### Work required
Among the entries below, find every line that contains the string "agent", then copy it.

[Stored data entries]
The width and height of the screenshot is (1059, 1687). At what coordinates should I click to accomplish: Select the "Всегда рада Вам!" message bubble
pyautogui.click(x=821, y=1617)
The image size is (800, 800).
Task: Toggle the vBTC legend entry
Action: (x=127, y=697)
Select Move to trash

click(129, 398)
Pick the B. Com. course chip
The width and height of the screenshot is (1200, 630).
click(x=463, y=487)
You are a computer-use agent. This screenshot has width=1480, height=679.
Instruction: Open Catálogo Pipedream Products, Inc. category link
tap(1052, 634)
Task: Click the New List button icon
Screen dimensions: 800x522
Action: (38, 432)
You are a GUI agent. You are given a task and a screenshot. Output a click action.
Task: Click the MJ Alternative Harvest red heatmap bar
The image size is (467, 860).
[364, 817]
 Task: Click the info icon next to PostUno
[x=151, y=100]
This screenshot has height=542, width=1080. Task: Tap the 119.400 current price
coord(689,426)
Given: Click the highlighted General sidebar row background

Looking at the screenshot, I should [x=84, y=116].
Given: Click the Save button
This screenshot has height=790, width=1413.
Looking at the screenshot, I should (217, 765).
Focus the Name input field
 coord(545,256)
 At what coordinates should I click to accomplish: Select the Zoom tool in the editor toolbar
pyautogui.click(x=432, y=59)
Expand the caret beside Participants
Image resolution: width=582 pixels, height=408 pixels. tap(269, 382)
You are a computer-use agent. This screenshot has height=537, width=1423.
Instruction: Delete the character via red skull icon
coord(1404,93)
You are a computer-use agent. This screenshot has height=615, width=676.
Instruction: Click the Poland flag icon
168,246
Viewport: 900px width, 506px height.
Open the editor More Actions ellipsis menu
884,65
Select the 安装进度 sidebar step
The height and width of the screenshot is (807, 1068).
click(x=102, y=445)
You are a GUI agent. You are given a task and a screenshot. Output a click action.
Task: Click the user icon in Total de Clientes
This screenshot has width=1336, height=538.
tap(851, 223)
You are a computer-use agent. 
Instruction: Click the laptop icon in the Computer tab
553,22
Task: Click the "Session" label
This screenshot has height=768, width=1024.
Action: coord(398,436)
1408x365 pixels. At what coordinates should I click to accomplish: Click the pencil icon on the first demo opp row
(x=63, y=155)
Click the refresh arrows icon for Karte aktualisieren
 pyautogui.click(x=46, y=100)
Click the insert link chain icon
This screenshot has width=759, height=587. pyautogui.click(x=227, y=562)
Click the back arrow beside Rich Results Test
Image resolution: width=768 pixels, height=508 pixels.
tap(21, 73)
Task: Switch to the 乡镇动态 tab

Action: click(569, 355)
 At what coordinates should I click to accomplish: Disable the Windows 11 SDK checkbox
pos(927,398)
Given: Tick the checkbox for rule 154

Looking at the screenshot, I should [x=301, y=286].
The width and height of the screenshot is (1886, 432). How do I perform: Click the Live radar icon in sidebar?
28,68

### Solution to this task
You are a computer-use agent. This screenshot has width=1480, height=679.
You are a GUI agent. You are given a task and a screenshot. Output a click action.
You are a computer-use agent. This screenshot has height=537, width=1423.
You are a computer-use agent. This screenshot has height=615, width=676.
You are a GUI agent. You are given a task and a screenshot. Output a click action.
You are a computer-use agent. 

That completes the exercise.